The standad deviation is a summary statistic like the mean, but it measures dispersion. Essentially, it attempts to capture the typical deviance from the mean of each data point. So, players whose per-game boxscore stats vary a lot from game-to-game will have a higher standard deviation than will players who are more consistently close to their own mean. Whether a high or low standard deviation is a good thing is a normative question, although I tend to think that consistency (indicated by a low standard deviation) is a good thing. Bear in mind also, that typically, the greater the mean, the more room there is for variance, and thus the more potential for a larger standard deviation. Thus, another statistic, the coefficient of variation, can be used to give an idea of variation while controlling for the magnitude of the mean.

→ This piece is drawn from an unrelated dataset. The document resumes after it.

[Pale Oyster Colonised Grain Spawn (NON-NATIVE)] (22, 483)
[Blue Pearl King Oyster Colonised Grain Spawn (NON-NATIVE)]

The geometric mean is similar to the arithmetic mean, in that it is a measure of centrality. However, it seems to emphasize consistency more than does a simple arithmetic mean. Where the arithmetic mean is the sum of the data divided by the number of data points, the geometric mean is the product of the data exponentiated by the inverse of the number of data points. Thus, in our above example, each player has the same mean (20 ppg), but B has a geometric mean of 20, C’s is 19.54, and A’s is 13.23. According to the geometric mean, then, player A is valued almost exactly the same as player D, who scores 13 points in each of 63 games, and 14 points in every other game. Both of their g.means are around 13.23, but player A’s arithmetic mean is 20, while player D’s is 13.23. As such, the geometric mean, especially when presented alongside the arithmetic mean, may tell us even more about a player’s output.*
Finally, there is the entire distribution of per-game point totals. This encapsulates all of the information about a player’s production, because it is the player’s entire production. It’s not a numerical statistic, but can be represented as a graphic, or even (theoretically) an equation. The distribution is represents essentially the same thing as does a histogram or bar chart of each statistic’s frequency at each level of output. In the graphic below, I display each of four players’ distributions on six different per-game statistics. This should give the viewer a very complete idea of each players’ production. I also include the summary statistics I’ve described, which individually give some information about the distribution, and taken together represent a partial but informative view of player production.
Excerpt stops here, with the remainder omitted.